Strange – no, very strange – to hear of Pinter’s death on Christmas Eve (at first I thought it had been on Christmas Day, which would have struck an odd chord, given that The Hothouse, the play he abandoned in 1960, and revived in 1980, is set on Christmas Day and is in a way one of his best: a Kafkaesque parody of authority, set in an asylum).
Pinter was one of my literary heroes: not that he could do no wrong, but that he wrote so many plays which I could recite almost word for word, and which I loved for the richness of their dialogue. He is also the writer whose work I have used in teaching more frequently than any other, and whose work gave me my earliest and maybe even best ideas for teaching – because his plays dealt so carefully with the inexactitude of memory, and the way people embroider lies into their memory without a second thought. Oddly enough, given his vital and furious stand against insitutions and authority, his work was, when I was still sixteen, about the only work accepted as being brilliant, even though he was (very much) alive. In fact, even in the 1960s, I studied Pinter (The Caretaker) for A level, and practically the first thing I ever had published was about creative ways of teaching his work. And The Birthday Party, even after fifty years, still strikes me as a work of genius. For me, it was the British play of the twentieth century, alongside Caryl Churchill’s Top Girls.
Pinter was a good example of a writer who was inaccessible untl you made him accessible. This was how I did it. Without revealing that Pinter was the writer under discussion, I asked students to interview each other (and tape the interviews) about a childhood memory. Half of the interviewees, unknown to the interviewers, were instructed to tell the truth; the other half to lie. I transcribed the resulting monologues, and students would analyse whether what they had was true or not. It was a fantastic way of getting students to look at language, because, although Pinter was partly a parodist of speech, he was also a natural mimic. There were some amazing pieces of writing which resulted – students who had never heard of Pinter began, in effect, to write Pinter plays. After that, they had no trouble with the work itself. They could read (say) The Caretaker and realise that Aston, the sympathetic figure, is not always telling the truth. Borges wrote a short stort in Labyrinths, in which a character called Pierre Menard wrote Don Quixote by living out Cervantes’ life. Any theory I had about teaching came from the Borges story, and using it in relation to Pinter’s early plays, from 1957 through to 1966. I never had so much fun, never enjoyed teaching so much as when I was teaching students to get into Pinter. His work was a kind of clue to the creative process itself.
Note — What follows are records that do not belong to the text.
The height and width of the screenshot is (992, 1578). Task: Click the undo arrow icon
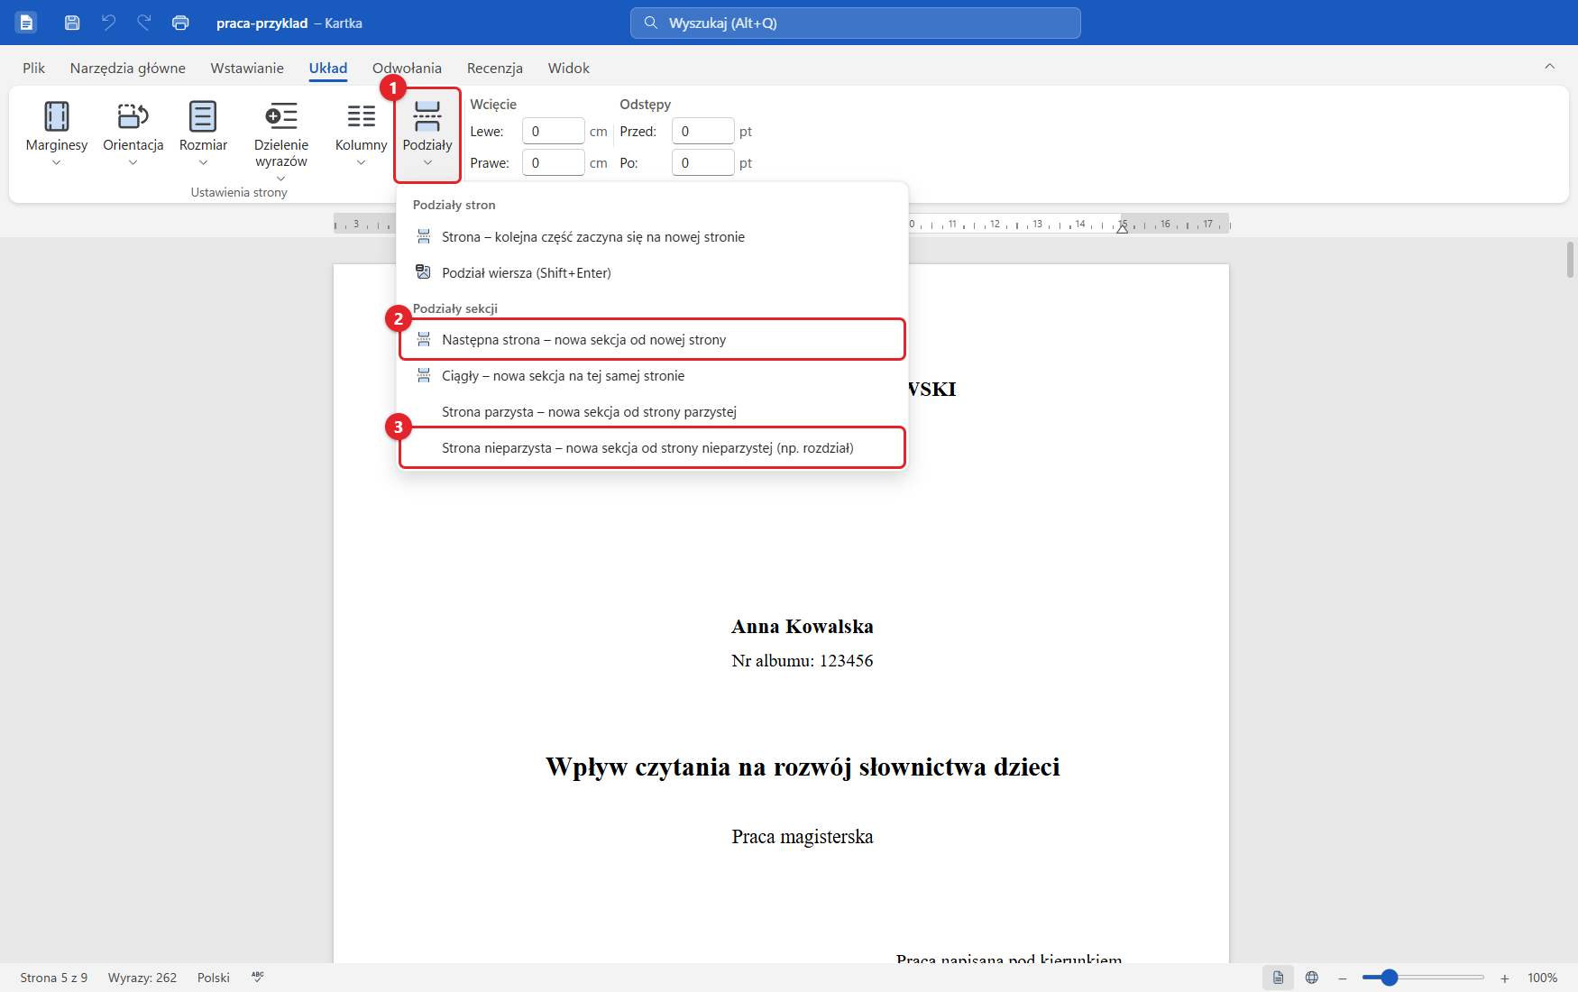point(108,23)
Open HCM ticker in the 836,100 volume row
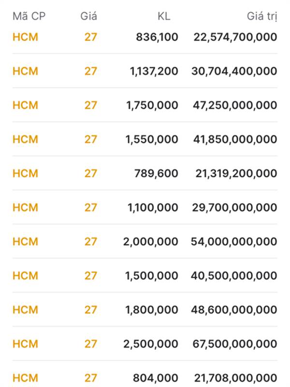This screenshot has width=290, height=387. point(25,37)
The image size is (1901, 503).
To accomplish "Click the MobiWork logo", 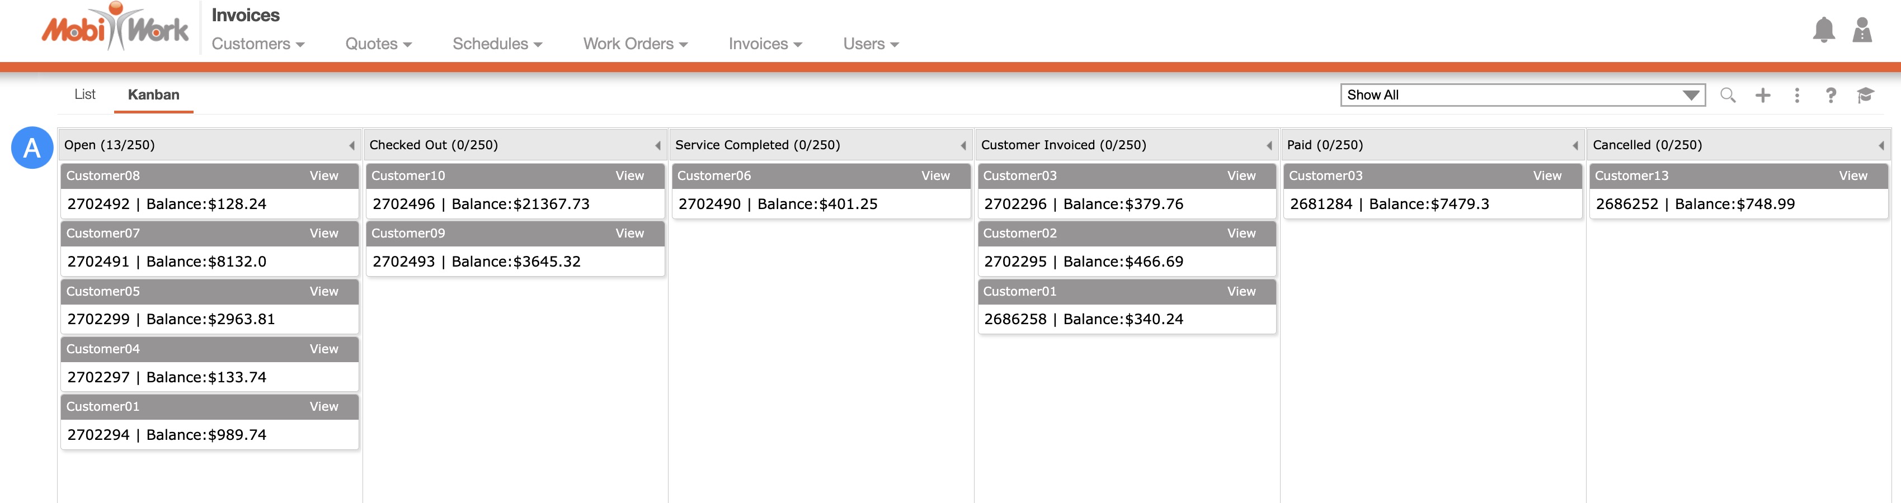I will [115, 28].
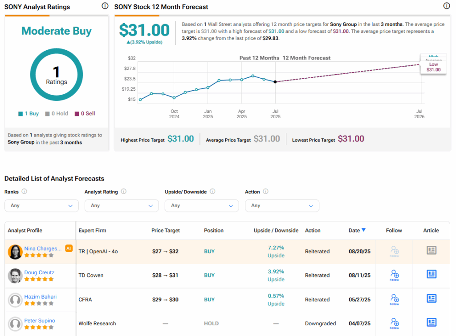Open the Analyst Rating dropdown

point(122,206)
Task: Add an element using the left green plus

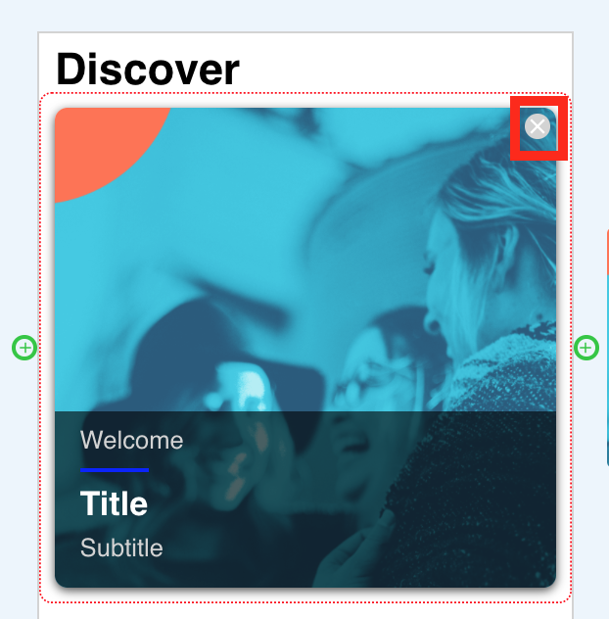Action: coord(24,348)
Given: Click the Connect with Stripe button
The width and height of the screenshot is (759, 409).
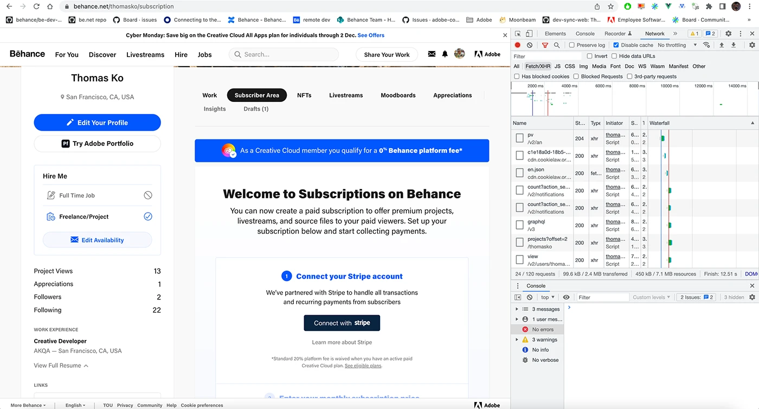Looking at the screenshot, I should click(342, 323).
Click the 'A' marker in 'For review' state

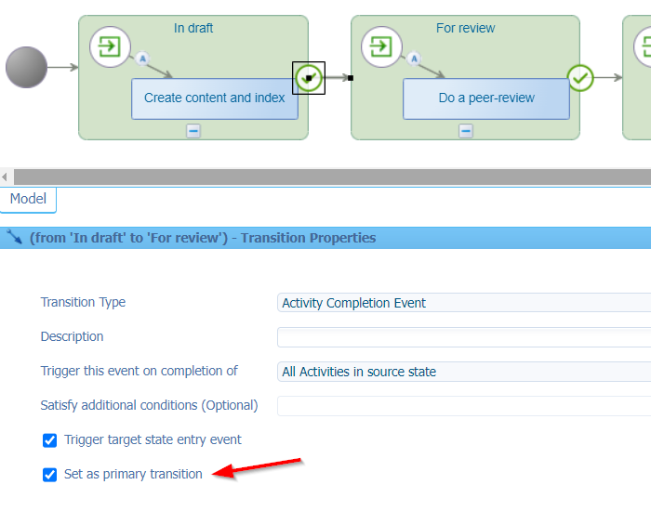[x=415, y=59]
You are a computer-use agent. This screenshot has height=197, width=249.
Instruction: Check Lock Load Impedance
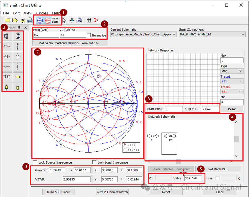tap(94, 162)
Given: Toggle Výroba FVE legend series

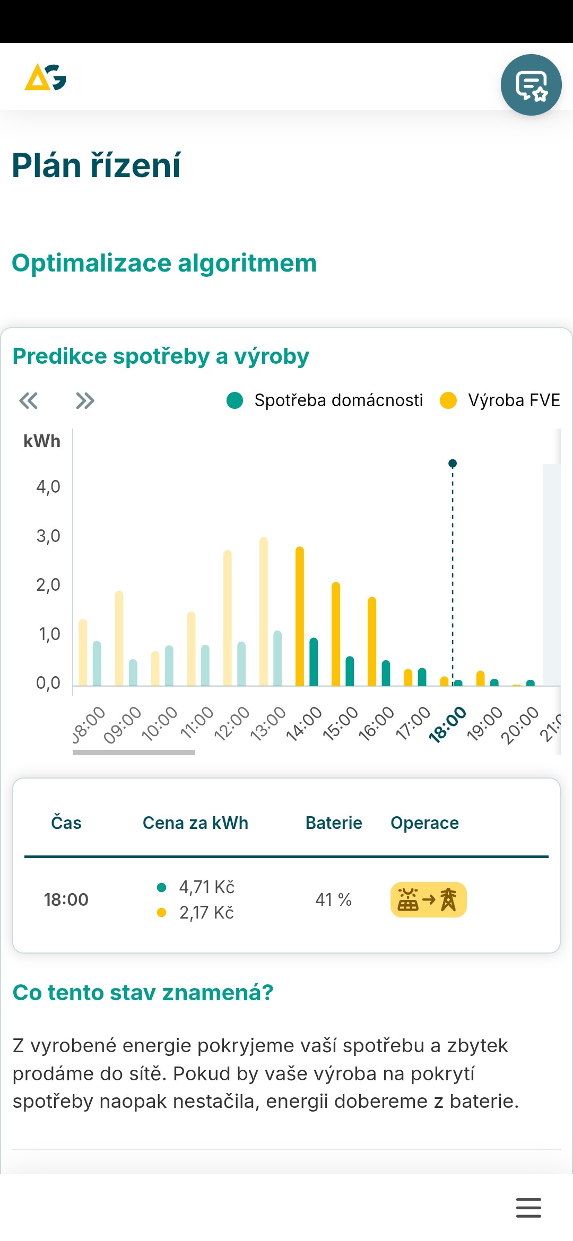Looking at the screenshot, I should click(x=500, y=400).
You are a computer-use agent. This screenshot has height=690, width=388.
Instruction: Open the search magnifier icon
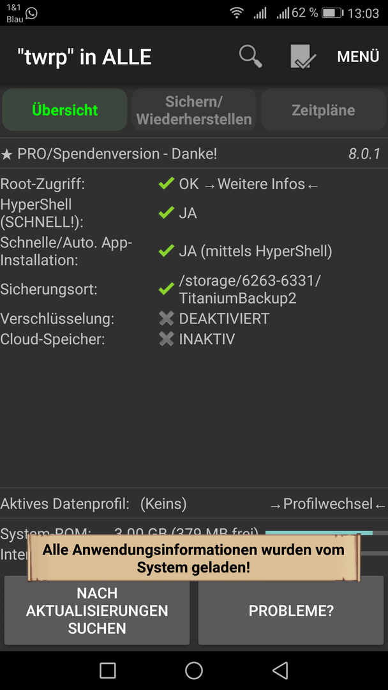point(250,58)
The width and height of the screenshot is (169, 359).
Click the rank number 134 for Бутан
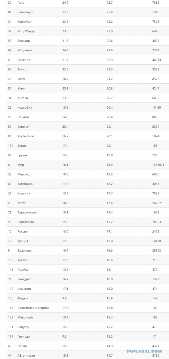pos(11,146)
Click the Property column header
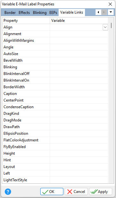The height and width of the screenshot is (198, 116). tap(26, 21)
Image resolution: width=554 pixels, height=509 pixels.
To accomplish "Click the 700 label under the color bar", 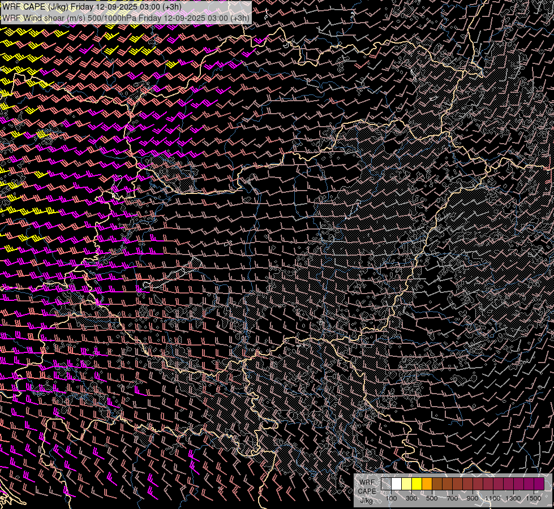I will (x=452, y=498).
The Hothouse was important, because it was nakedly political, and written at a time when he absolutely denied – as he did for a quarter of a century – that he was a political writer (this might be hard to grasp for those who knew him only through his determinedly political later plays, like Party Time or One For The Road).
Odd things about Pinter I will remember: (a) his first play, The Room, written in four days, was based on meeting Quentin Crisp in the 1950s (Crisp is the basis for Meg, the woman at the heart of it); (b) he wrote the interrogation scene in The Birthday Party in an interval, in either Torquay or Eastbourne, can’t recall which, when on tour as an actor, (c) he foxed commentators with his refusal to explain his plays (memorably, he gave a marvellous non-interview to Melvyn Bragg on an early ‘South Bank Show’, in which he reduced Bragg to the kind of silence he polished in his plays so well) and (d) he delighted in giving mystery answers to critics which they took horribly seriously, as in suggesting that they were about ‘the weasel underneath the cocktail cabinet’, a phrase so intensely meaningless that examiners actually asked students to discuss it.
The key to Pinter was that he was an actor (I can’t think of a single other playwright who actually gave the definitive portrayal of his own characters). He had an instinct for what worked on stage. Recently, they staged some of his early revue sketches from 1960 (some nicked from The Hothouse, then consigned to a drawer), which comedian Bill Bailey tried to make funny. But if you tried to make Pinter funny, the whole thing went flat. Skilful actors, Pinter included, played them straight, and got the dark laughter that way.
Pinter tried to write prose and poetry, but it all came unstuck. His poems were often published, and they were unironic tirades. They failed. But his plays, pretty well all of them – and his wonderful screenplays – were the real thing. He was a devotee of Beckett, but the only one who took Beckett apart and reconstructed his work as something new and troubling. His absolute skill was to write plays which felt realistic, no matter how surreal the premise. He was superficially easy to parody (I am afraid I think I’ve parodied him for money about ten times, including a version of Paddington Bear), but he was perhaps the only writer whose work I have parodied while preserving a complete respect. The BBC reports added the usual snide asides about ‘champagne socialism’. But Pinter was, when all was said and unsaid and done, the defining playwright of my lifetime.
‘My sad captains’ was poet Thom Gunn’s phrase for those who he admired and who had died. Pinter was perhaps the most important ‘sad captain’ for me: a total genius.